**DETALHES DA TAREFA:**
Indique se cada afirmação (1., 2., 3.) concorda com o trecho sobre Camus, respondendo sim ou não e citando literalmente as palavras do trecho que decidem a resposta.
1. Para o narrador de Camus, mentir é principalmente dizer mais do que se sente.
2. Foi Barthes quem disse que o estrangeiro enxerga o mundo através de uma vidraça.
3. Através da vidraça não se enxerga o sentido dos gestos.

**TRECHO DA PÁGINA:**
Dossiê de Camus





O excelente dossiê sobre Camus publicado no Prosa do Globo deste sábado e a aproximação do aniversário do autor de O Estrangeiro suscita algumas reflexões. Para o narrador de Camus, mentir não é apenas dizer o que não é; mas, principalmente, dizer mais do que é, dizer mais do que se sente. O personagem de O estrangeiro se recusa a ocultar seus sentimentos. Como Camus publicou logo depois de O estrangeiro o O mito de Sísifo, a crítica em geral leu o romance como a ilustração desse mito. O absurdo do sujeito empurrando a grande pedra morro acima indefinidamente é um sofrimento do espírito nascido do confronto entre o pedido de socorro humano e o silêncio do mundo. A angústia decorre da distância entre os nossos desejos absolutos e o vazio que o universo nos propõe. Para Sartre, a propósito do livro de Camus, o estrangeiro enxerga o mundo através de uma vidraça. Mas certas transparências são paradoxalmente opacas. Barthes, sobre o O estrangeiro, diz que a palavra transparente do autor é ausência ideal de estilo. Através da vidraça, seja em Florianópolis ( Nikki) ou em Argel, enxerga-se quase tudo, os gestos, as expressões faciais, só não uma coisa: o sentido desses gestos. Mas há solução. O vidro é a consciência, cabe optar por um que nos abra o espírito. 

Campus da UFRJ hoje a mil, sol rasante, conhecimento florido, eflúvios ainda da aplicação do CELPEBRAS, saberes estrangeiros potencializando o nosso.

(Linhas de um conjunto de dados)
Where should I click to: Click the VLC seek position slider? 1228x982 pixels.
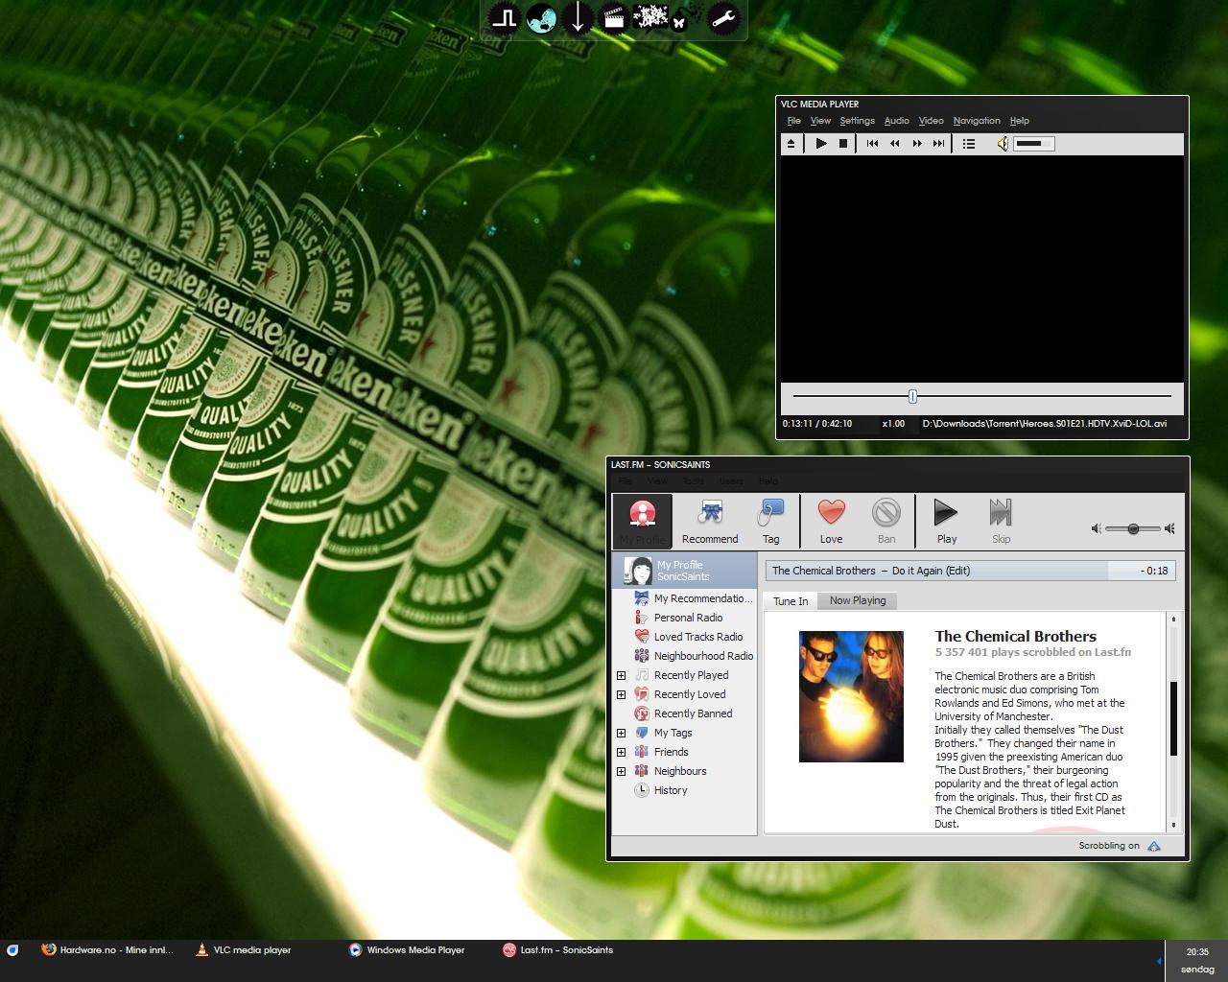pyautogui.click(x=912, y=396)
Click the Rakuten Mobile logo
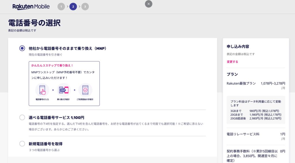Viewport: 295px width, 163px height. [31, 7]
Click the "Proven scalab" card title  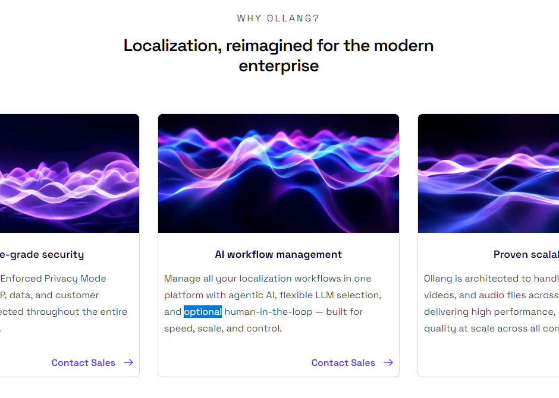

**SOLUÇÃO DA TAREFA:**
1. Sim: "mentir não é apenas dizer o que não é; mas, principalmente, dizer mais do que é, dizer mais do que se sente."
2. Não: "Para Sartre, a propósito do livro de Camus, o estrangeiro enxerga o mundo através de uma vidraça."
3. Sim: "enxerga-se quase tudo, os gestos, as expressões faciais, só não uma coisa: o sentido desses gestos."